Why Designer Brands and its 4.4% Yield Could Be a Great Pickup Today

Designer Brands Inc (NYSE:DBI) has fallen 14% in the past month as poor earning results sent the stock over a cliff. Although the company saw good sales in its most recent quarter with its top line rising 16% year over year, investors were not impressed as Designer Brands incurred a loss of $45 million compared to a profit of $12 million in the prior year. Impairment charges and expenses related to an exited business were the main culprits for the disappointing loss.
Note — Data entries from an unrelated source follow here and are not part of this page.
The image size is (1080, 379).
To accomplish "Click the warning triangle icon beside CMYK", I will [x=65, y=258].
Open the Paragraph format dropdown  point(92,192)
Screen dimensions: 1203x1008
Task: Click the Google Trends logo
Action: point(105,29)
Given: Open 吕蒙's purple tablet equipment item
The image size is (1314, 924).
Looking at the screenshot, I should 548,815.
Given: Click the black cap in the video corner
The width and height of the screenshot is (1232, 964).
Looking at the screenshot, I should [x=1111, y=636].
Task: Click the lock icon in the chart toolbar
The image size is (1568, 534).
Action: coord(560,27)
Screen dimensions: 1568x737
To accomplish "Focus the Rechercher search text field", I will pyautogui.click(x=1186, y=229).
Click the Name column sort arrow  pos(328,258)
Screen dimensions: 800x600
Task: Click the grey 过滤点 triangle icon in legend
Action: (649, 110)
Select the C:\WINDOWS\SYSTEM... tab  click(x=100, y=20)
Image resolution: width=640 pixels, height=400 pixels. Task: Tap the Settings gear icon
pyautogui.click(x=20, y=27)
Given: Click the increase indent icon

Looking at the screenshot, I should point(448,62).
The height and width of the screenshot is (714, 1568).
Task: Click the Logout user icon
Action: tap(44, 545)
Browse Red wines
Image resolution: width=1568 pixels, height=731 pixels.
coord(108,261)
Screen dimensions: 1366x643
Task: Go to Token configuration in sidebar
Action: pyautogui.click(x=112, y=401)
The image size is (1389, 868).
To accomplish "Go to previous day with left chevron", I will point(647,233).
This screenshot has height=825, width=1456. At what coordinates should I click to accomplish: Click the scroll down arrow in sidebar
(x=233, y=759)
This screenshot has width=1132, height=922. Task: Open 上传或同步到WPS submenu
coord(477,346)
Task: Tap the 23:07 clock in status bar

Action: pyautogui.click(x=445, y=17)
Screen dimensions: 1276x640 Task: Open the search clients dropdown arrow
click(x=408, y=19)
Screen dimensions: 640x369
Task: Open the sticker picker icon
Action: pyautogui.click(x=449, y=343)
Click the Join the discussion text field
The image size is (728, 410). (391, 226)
Although Designer Brands CEO Roger Rawlins didn’t think the results were bad and called 2018 “one of the best years in our Company’s history,” he still sees much bigger things ahead: “we strategically positioned our Company to grow share and enhance profitability through transformative acquisitions, creating an infrastructure that positions us to be a significant force in the footwear industry for years to come.”

Over the past five quarters, the company has twice reported a net loss, although only once was the loss at the operating level. This past quarter was unusual and as long as it doesn’t repeat, Designer Brands could be poised for a bounce back in share price as it’s only a couple dollars away from its 52-week low.

That makes its dividend particularly appealing as it is now yielding 4.4% thanks to the drop in price. For a company with good growth potential and that has hiked its dividend over the years as well, it could be a great opportunity for investors to get in at a reduced price.